特許第3416731号 (出願2000.5)

1.目的と効果

 本発明は、特異な性質を有する水溶液を作動媒体として用いた軽量、高性能なヒートパイプ型伝熱装置です。当該流体を用いることにより、宇宙(無重力)環境下では従来のヒートパイプで使用されていたウィックが不要となり、さらに容器壁面の親水性処理により、性能向上も可能となります。通常の溝状ウィックを有するヒートパイプに比べて、本発明のヒートパイプは最大で60%程度軽量化でき、構造も簡単で製造コストを低減できます。一方、地上の応用においても、通常のヒートパイプ構造で、従来の水を用いたヒートパイプに比べて熱輸送量の増大を図ることができます。
[適用分野]
 ●宇宙用熱制御機器  ●地上用冷却デバイス

2.技術の概要、特徴

 本発明では、作動媒体として炭素数が4を超える高級アルコールの希薄水溶液を用いることを特徴としています。これらの水溶液では、表面張力が温度の上昇と共に増大する特異な性質を有し、またアルコール成分が選択的に蒸発するため、温度差マランゴニ効果と濃度差マランゴニ効果が相乗的に作用する結果、特に無重力環境下では、凝縮部から蒸発部への液の自発的循環が著しく促進されます。さらに、蒸発部壁面を親水性に、凝縮部壁面を疎水性に処理することによって、液の循環を更に促進することも可能になります。本発明により、除熱能力に優れ、軽量な宇宙用冷却システムを構成することが可能となります。また、本発明のポイントである相乗的なマランゴニ効果は、無重力環境ばかりでなく、地上の応用においても、ヒートパイプの除熱能力の向上に有効に作用するため、現在電子機器等の冷却技術に使用されている水を用いたヒートパイプにとってかわる可能性も期待されます。

3.発明者からのメッセージ

 本技術はすでに、無重力環境での基礎実験を経て実証段階にあり、また地上技術としての応用テストも進めております。

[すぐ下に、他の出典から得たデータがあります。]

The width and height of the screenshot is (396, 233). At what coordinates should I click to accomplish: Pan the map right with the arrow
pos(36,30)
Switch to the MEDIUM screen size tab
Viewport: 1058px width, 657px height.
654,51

実際の組み込み機器がわかれば共同研究により製品化まで協力させていただきます。製品化についての支援制度もございますので、お問い合わせください。

図1

図1 本発明のウィックレス・ヒートパイプの概念図

図2

図2 通常ヒートパイプにおける熱除去特性の比較の例
(水および1-ブタノール水溶液:水に比べて除熱限界が増大し、熱抵抗が低下している)



電力エネルギー研究部門
PDF(203.5KB:AIST TODAY Vol.4 No.2 p.37)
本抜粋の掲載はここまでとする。